Après bref échange de commentaires lu sur “musicien photo” : Louis Sclavis n’est pas photographe. Je ne suis pas grand connaisseur en photographie. Mais dans ses images, j’entends réellement une résonnance, diffuse mais bien là, de ce que je connais au plus intime de sa musique : un certain découpage du temps (bizarre, hein, dans une image fixe…), un sens particulier de l’équilibre, une distance singulière à l’objet, un regard ludique, bref, j’y retrouve celui que je connais, sur scène comme à la ville… Ses photos donnent justement à voir celui qui photographie, qui nous fait accéder par une voie détournée à quelque chose de son jeu. On a le droit de se contenter des concerts et enregistrements, mais cette occasion d’excéder le territoire scénique nous parait une façon d’avancer encore, et (surtout) sur des trajectoires qui ne nous ont pas encore été assignées, et de nourrir ce qui tente d’échapper au spectacle.
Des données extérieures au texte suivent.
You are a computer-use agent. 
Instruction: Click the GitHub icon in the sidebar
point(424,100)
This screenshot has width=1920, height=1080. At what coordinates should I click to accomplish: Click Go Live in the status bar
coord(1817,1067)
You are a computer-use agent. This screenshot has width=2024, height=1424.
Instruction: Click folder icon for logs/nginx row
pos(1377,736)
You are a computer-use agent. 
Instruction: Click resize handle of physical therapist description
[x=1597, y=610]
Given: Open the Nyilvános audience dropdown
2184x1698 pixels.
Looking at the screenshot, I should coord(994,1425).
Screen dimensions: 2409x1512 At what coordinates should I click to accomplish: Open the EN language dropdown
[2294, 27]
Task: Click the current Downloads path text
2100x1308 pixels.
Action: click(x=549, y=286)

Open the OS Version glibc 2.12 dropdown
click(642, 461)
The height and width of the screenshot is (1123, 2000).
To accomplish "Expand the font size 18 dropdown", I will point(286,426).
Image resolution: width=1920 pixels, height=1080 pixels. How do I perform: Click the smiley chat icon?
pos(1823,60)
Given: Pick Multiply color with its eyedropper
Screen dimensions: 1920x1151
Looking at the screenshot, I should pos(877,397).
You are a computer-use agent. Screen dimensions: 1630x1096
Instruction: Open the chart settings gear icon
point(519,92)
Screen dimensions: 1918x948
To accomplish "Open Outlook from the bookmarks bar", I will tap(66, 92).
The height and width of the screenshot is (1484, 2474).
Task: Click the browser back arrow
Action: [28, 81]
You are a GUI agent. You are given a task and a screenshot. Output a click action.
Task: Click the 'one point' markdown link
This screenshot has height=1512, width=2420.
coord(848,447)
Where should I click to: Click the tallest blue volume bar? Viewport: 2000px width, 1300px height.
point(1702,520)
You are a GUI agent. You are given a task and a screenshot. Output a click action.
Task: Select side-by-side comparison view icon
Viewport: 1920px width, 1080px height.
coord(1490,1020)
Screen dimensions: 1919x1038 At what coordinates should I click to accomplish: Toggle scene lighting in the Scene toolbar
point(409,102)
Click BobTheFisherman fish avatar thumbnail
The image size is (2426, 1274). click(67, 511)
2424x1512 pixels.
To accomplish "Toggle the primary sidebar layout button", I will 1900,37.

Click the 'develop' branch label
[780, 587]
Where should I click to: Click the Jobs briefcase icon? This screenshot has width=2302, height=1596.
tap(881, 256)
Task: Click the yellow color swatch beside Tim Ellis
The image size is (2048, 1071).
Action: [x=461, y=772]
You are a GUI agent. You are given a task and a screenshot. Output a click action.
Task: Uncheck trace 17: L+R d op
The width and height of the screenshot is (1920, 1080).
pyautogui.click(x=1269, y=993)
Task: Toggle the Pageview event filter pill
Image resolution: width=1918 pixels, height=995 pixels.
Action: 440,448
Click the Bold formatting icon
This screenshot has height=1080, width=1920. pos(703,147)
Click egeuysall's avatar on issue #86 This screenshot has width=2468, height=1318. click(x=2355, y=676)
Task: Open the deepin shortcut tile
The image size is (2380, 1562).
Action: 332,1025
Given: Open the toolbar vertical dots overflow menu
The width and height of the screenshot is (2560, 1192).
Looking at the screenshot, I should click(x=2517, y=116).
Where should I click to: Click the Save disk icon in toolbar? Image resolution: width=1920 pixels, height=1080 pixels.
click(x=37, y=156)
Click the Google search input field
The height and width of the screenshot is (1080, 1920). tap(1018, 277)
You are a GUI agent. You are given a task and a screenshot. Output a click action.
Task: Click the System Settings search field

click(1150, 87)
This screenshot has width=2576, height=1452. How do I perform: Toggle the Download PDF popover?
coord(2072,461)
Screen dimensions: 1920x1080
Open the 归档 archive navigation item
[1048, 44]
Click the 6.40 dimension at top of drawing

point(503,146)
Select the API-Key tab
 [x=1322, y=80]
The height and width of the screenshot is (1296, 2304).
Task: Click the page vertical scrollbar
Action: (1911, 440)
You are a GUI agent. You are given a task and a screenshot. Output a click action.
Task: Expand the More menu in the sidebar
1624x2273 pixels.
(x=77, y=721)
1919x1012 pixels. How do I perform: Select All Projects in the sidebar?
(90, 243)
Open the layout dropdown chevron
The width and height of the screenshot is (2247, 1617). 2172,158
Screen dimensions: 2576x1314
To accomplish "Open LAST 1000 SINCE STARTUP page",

Pas encore beaucoup de musiciens sur les blogs, mais ici, on a encore moins envie de rester entre nous.

En écoute, d’un Cd épuisé (Oblique), mais qu’on mettra peut-être en ligne un de ces jours, ce duo avec Louis :

signes pour aujourd’hui

la moitié du monde

Nous nous appelions régulièrement, de préférence de très loin, et pour rien. Comme ça. Puis lui s’est mis à m’envoyer des photos prises avec son téléphone portable. Comme ça, pour rien. Avant d’aller moi-même vers l’aventure blog, je lui avais lancé l’idée d’en faire un, comme ça. Pas de musique, surtout. Pas de texte. Rien d’autre que ces photos, qui étaient son quotidien partagé de musicien, partagé parce qu’intime, d’une autre intimité, parallèle, que celle de la scène.

Depuis novembre 2006, Louis Sclavis tient ce blog photo, un peu secret, sauf qu’il revient de Phnom Penh, où en plus de jouer avec de jeunes musiciens cambodgiens, il a montré sa 1ère exposition…

Ce que j’y aime : un peu le même espace qu’en musique, la même tension entre l’image et le titre, là où il y a de la place pour se loger. Et cette manière d’être toujours sur la réalité des choses qui surviennent, en même temps que dans une distance rêveuse.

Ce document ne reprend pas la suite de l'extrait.